All ages can be changemakers.

It’s the beginning of August. The seasonal rains are yet to arrive, but the humidity envelopes everyone as we sit together under the shade of a traditional Cambodian stilt house. In remote Preah Vihear Province, amongst the indigenous Kuy community, I’ve come to visit a Community Development Group (CDG) which forms the building block of our local partner PNKS’s approach to sustainable community development.

The role of each Community Development Group (CDG) is to improve village well-being, particularly for vulnerable families, promoting increased involvement in community activities and decision-making. The project forms CDGs by selecting community volunteers motivated to work for positive change in their community. CDGs meet on a regular basis to plan development work and to address community problems.

In a culture that recognises and respects age, it’s not long before Kaeun starts to share about the challenges and successes of their group. Formed just one year ago, the group has initially formed a savings club. Although they have not yet generated a lot of savings, they have established a reserve fund that can be called upon by members and the broader community for medical emergencies. A loan for emergencies can range from $25-$50 depending on need and availability of funds.

Located in one of Cambodia's poorest regions, 96% of families rely on growing rice or cassava to survive with almost half of all families having an annual income less than AUD$ 390 per annum. So in this farming community, it's not unexpected that the conversation starts with the changing weather patterns, the delay in rain this year, and its impact on their crops.
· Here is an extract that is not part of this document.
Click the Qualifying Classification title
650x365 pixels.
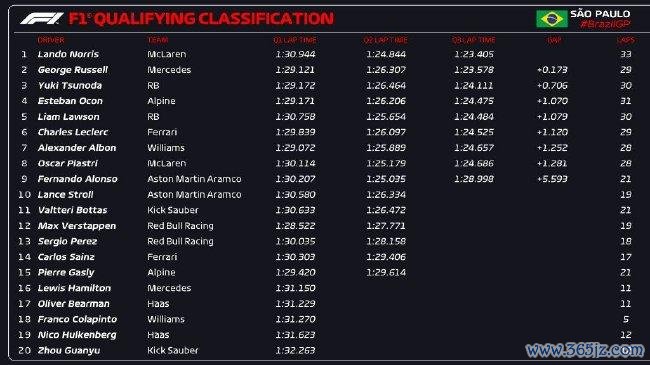pyautogui.click(x=201, y=19)
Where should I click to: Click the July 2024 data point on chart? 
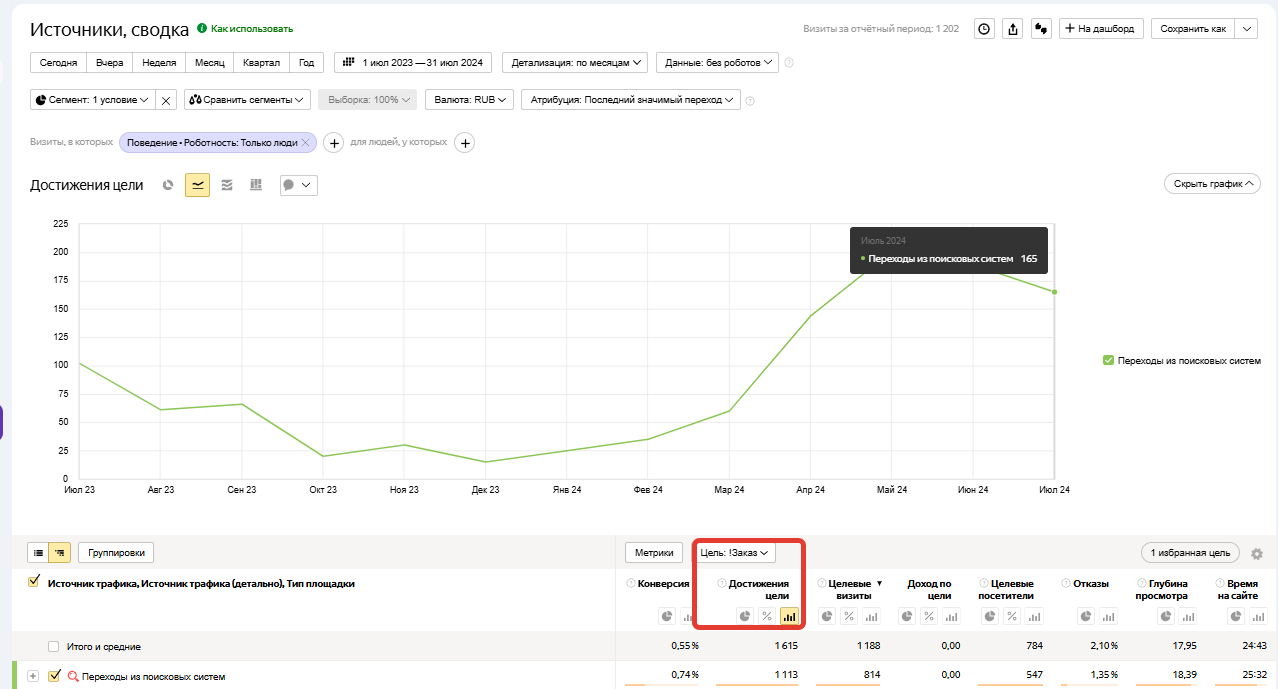(1054, 292)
At 63, Kaeun speaks with confidence as she speaks of the pig-raising initiative recently started in the community by PNKS. As a leader, Kaeun is one of 16 households selected to begin the breeding program and she insists on taking us to see her pig pen. Kaeun is raising three of the village piglets and as they multiply, the new piglets will be distributed to program members. It’s a modest start, but for the members of the CDG and the broader community, it represents hope for a critical future income stream.

As Kaeun speaks, I can't help but calculate that she would have been in her mid to late teens during the reign of the Khmner Rouge. Yet despite the many challenges Kaeun has faced in her life so far, her resilience, passion, and commitment to creating a better community is inspiring.

The Livelihoods and Education for Minority Groups program relies on funding from AOA supporters and also receives funding from the Australian Government through the Australian NGO Cooperation Program (ANCP).